Ma è un futuro lontano (e incerto), così come è ancora nel libro dei sogni la tangenziale est di Torino, che consentirebbe di chiudere l'anello autostradale intorno al capoluogo ed evitare i cronici incolonnamenti del mattino e della serata. Il treno? «Un disastro per chi viaggia verso la Francia o la Spagna, già meglio per chi punta verso la Germania», evidenzia Livio Ambrogio, presidente dell'omonimo gruppo di trasporti, che opera su rotaia. Sì, perché se da Torino per trasportare una tonnellata verso la Germania occorrono sette euro ogni mille chilometri grazie agli incentivi offerti dalla Svizzera, se la destinazione è Parigi la tariffa sale a 15 euro; senza contare che per transitare sotto al tunnel del Frejus i convogli non possono superare i 500 metri e le 1.100 tonnellate, la metà di quanto imposto per transitare in territorio elvetico.

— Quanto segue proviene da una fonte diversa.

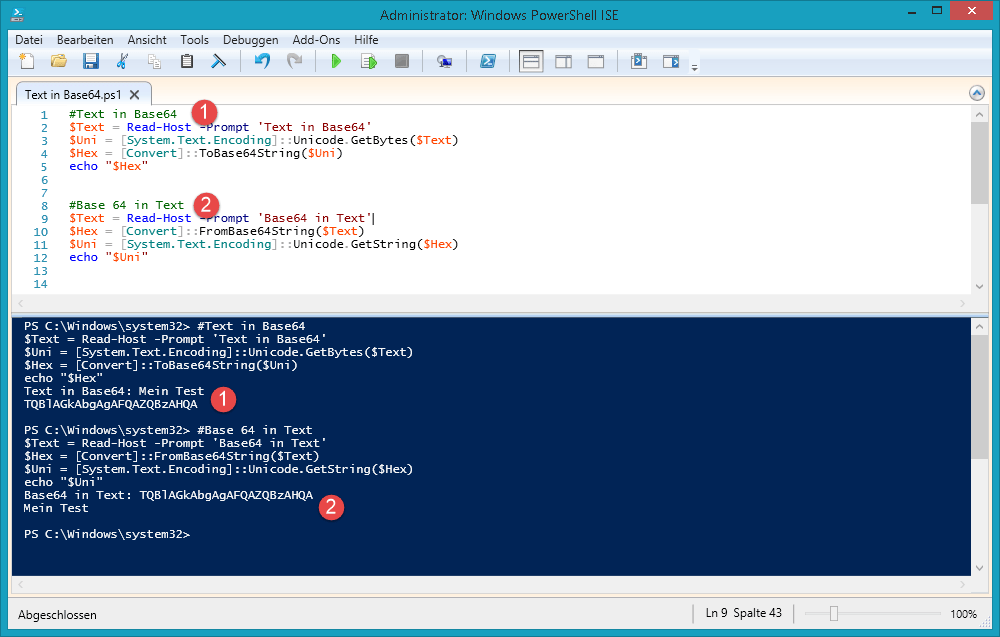The image size is (1000, 637).
Task: Run the script with the green play icon
Action: click(x=337, y=61)

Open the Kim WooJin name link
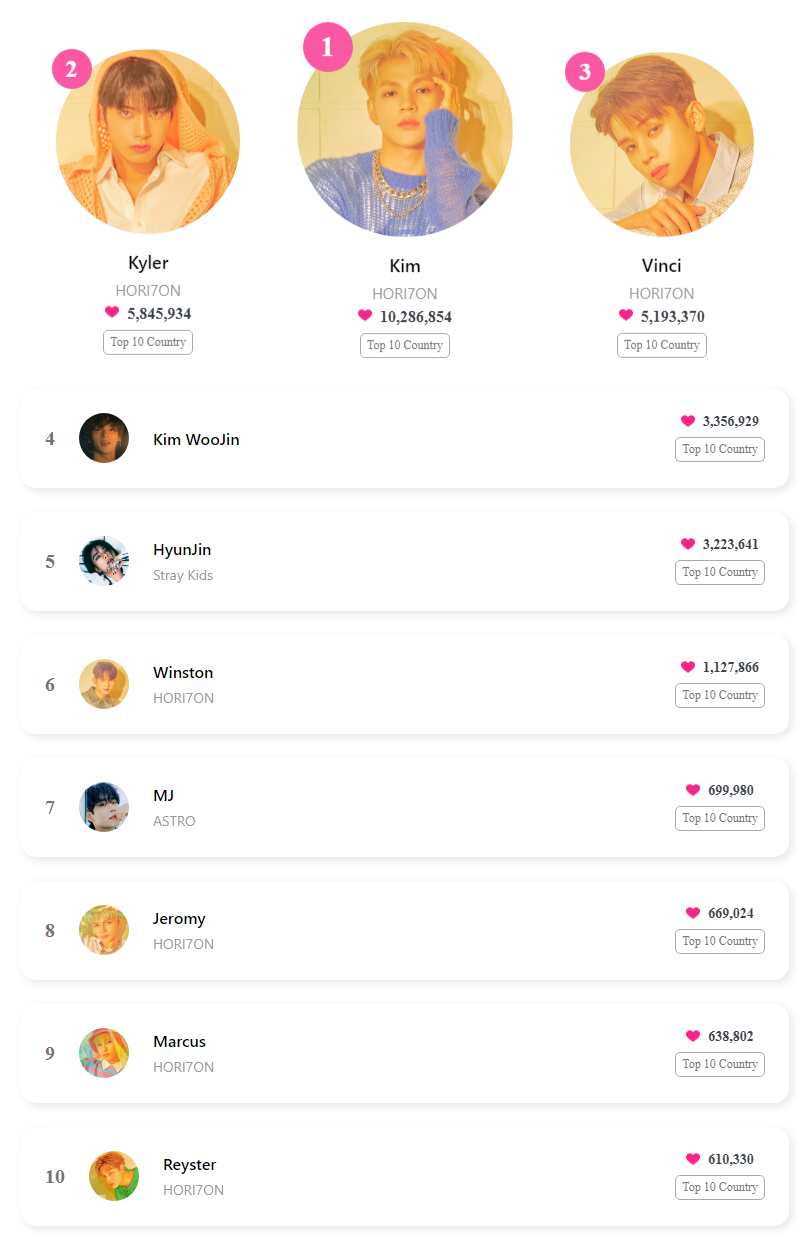(x=196, y=439)
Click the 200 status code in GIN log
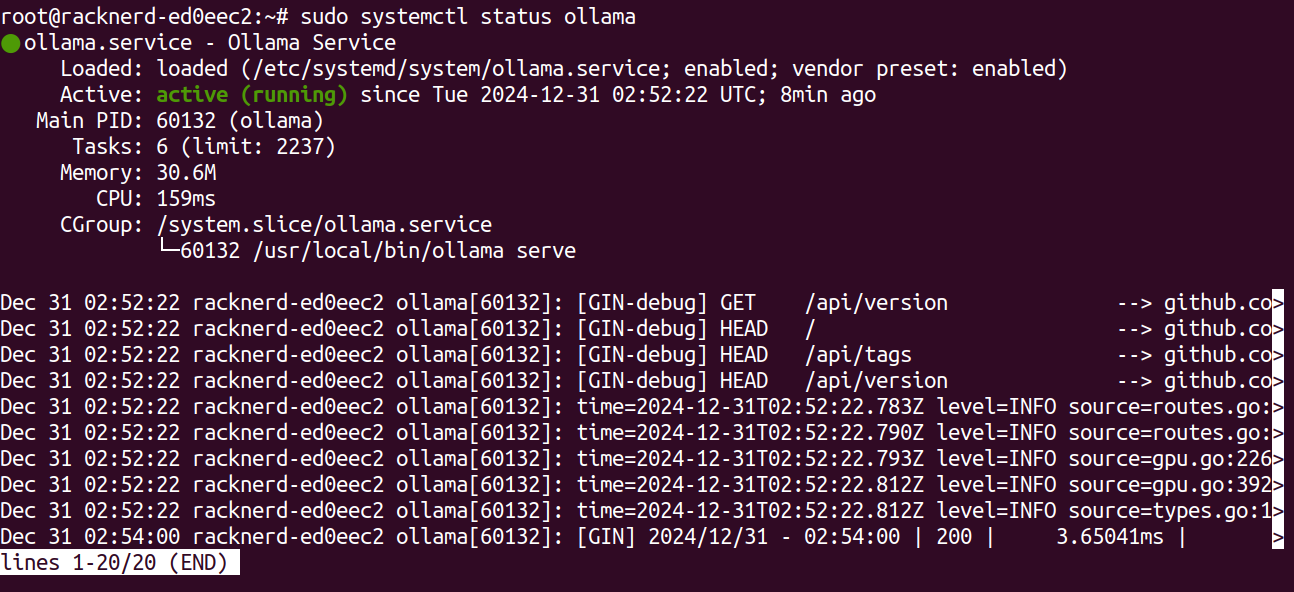The width and height of the screenshot is (1294, 592). [954, 536]
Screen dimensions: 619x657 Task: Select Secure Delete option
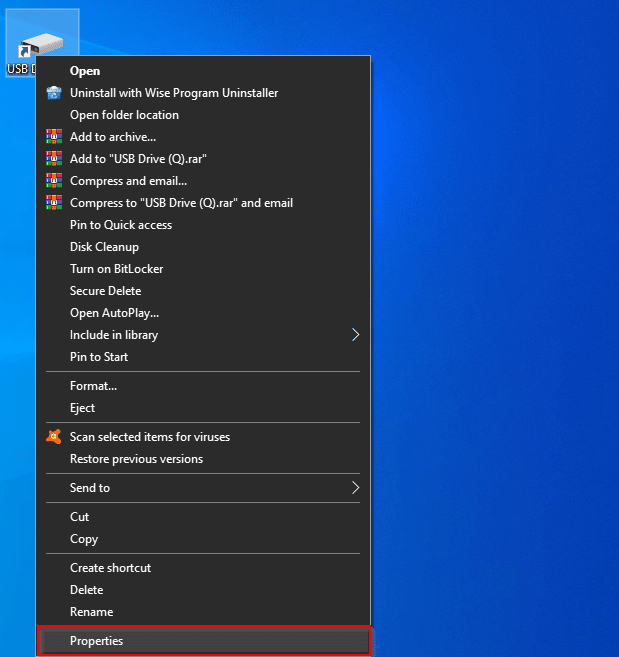pos(105,291)
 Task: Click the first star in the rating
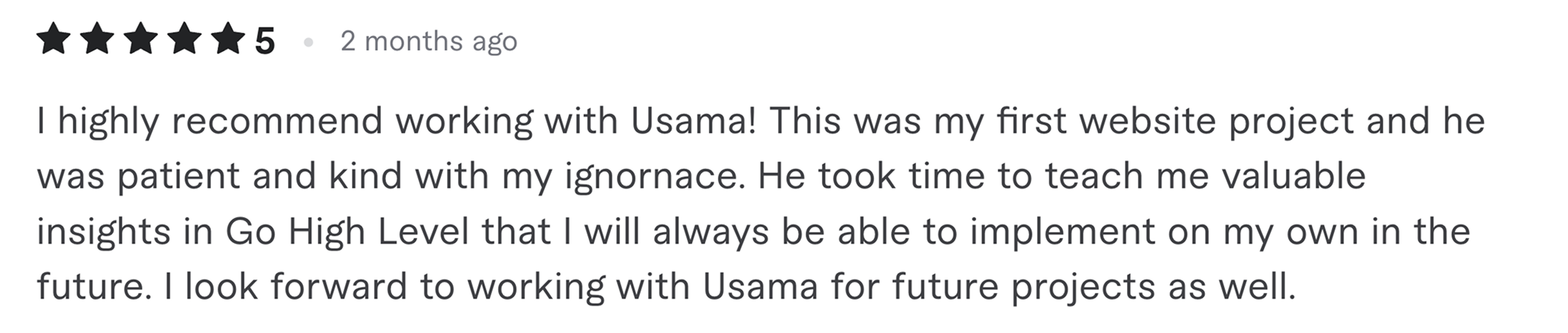[x=55, y=41]
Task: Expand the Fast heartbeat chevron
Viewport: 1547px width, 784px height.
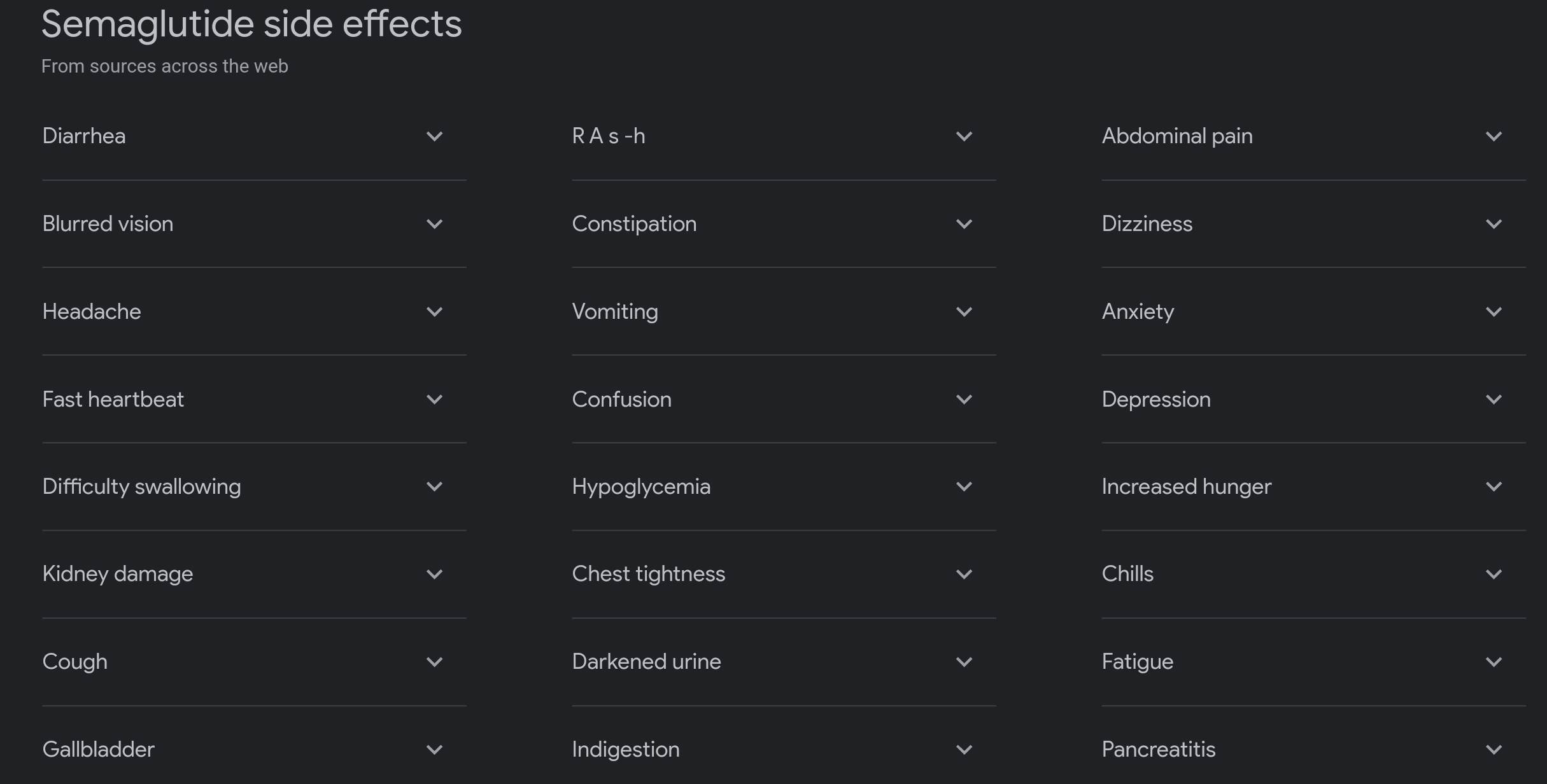Action: tap(434, 400)
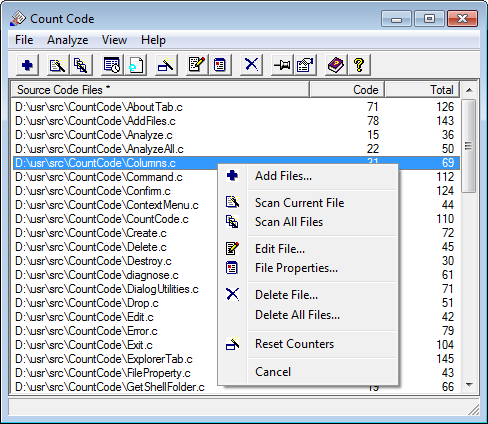The height and width of the screenshot is (424, 488).
Task: Sort by the Source Code Files column header
Action: [160, 90]
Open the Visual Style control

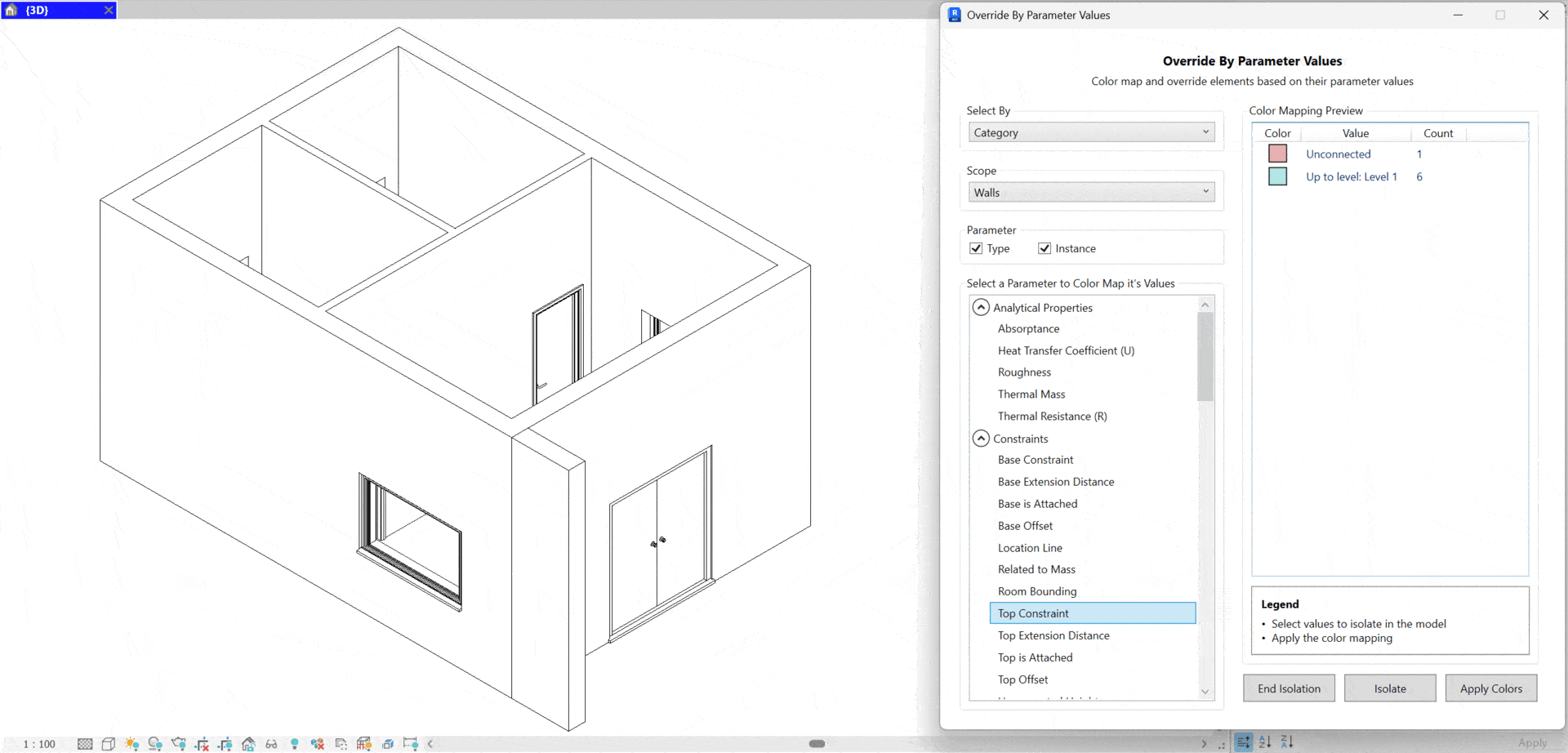(x=109, y=743)
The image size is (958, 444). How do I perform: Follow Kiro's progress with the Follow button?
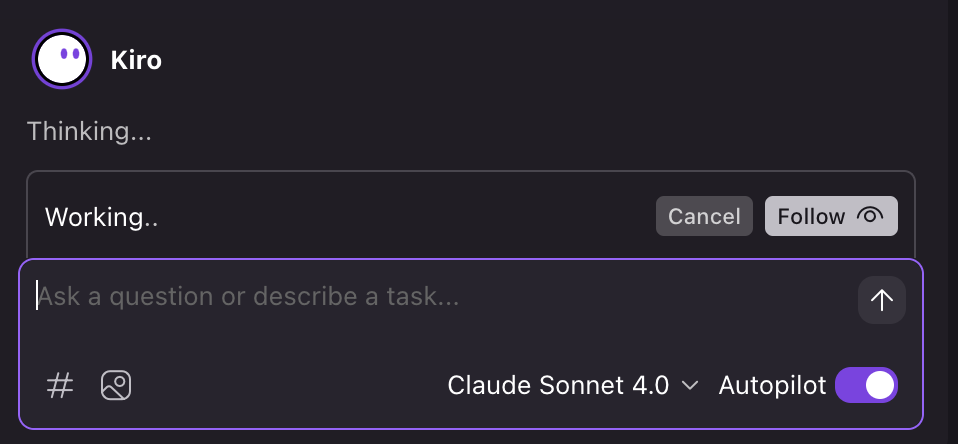coord(831,216)
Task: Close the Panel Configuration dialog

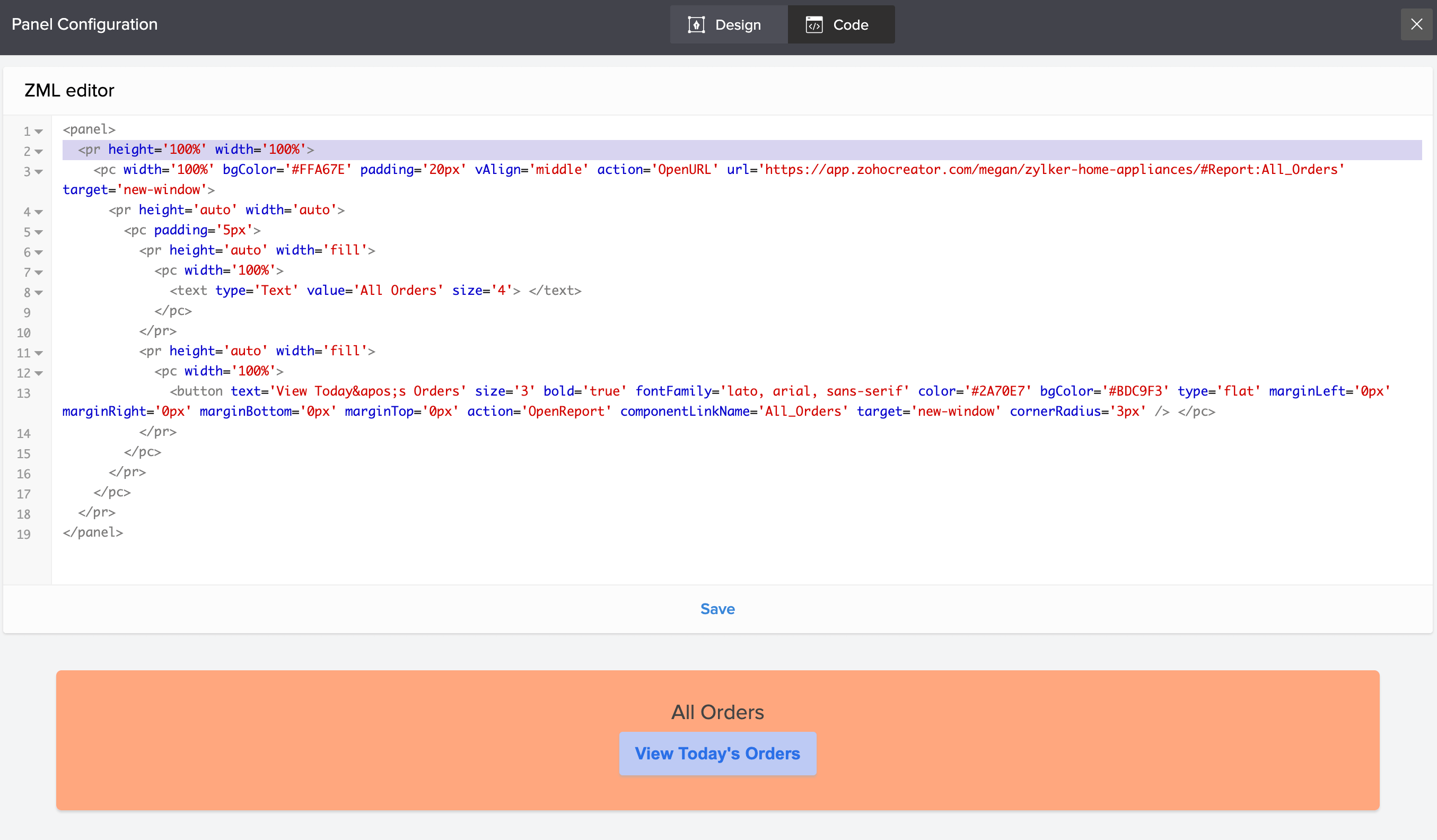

Molta gomma e poco ferro anche a Cassino, a due passi dall'autostrada A1. L'area industriale è ben servita, al punto che nel distretto nel corso degli anni si sono addensati diversi operatori logistici. Ma i problemi ci sono, anche qui. E spesso riguardano Fiat. Un esempio? Le decine di mezzi pesanti che ogni giorno attraversano il parco nazionale d'Abruzzo per trasportare i semilavorati prodotti dalle presse di Cassino e destinati ad Atessa, dove si produce il Ducato: due ore e mezza per percorrere 120 chilometri.

Tempi non facili da abbattere, mentre qualche passo in avanti si è fatto all'interno del distretto che ruota intorno all'auto anche grazie alla legge regionale 46/2002, che ha consentito di investire 25 milioni su collegamenti, servizi, nuove tecnologie. Peccato che proprio adesso che lo stabilimento aspetta la produzione della nuova Giulia, dalla giunta Polverini alle prese con un bilancio regionale da risanare è arrivata la mannaia: appena 50mila euro il budget per il 2011.

Le cose vanno bene intorno allo stabilimento di Termoli, in Molise, dove si producono motori fire e cambi. A Termoli, dal 1994 si lavora su 17 turni (dunque anche al sabato), dunque le strade per l'accesso degli operai e per il trasporto dei prodotti sono essenziali. La fabbrica è a fianco della A14 Bologna-Taranto: una buona autostrada, molto diversa dalle strade interne tenute non benissimo, ghiaccio e neve di inverno. Il vero problema è costituita dall'assenza di un qualunque meccanismo logistico complesso: la rete ferroviaria e il porto nulla c'entrano con le attività industriali complesse e dunque non possono servire allo smistamento dei motori e dei cambi realizzati a Termoli.

Diversa la situazione di Melfi. La strada statale 658, che collega Melfi a Potenza, è chiamata "la strada della morte", per l'elevato numero di incidenti. Bisarche e operai, per il trasporto su gomma. La strada statale 655, che collega il Materano con il nord della Basilicata, è incompiuta: si inserisce in una provinciale. Il trasporto su rotaia è ancora più problematico: la ferrovia fra Potenza e Foggia non è elettrificata e i treni viaggiano a diesel.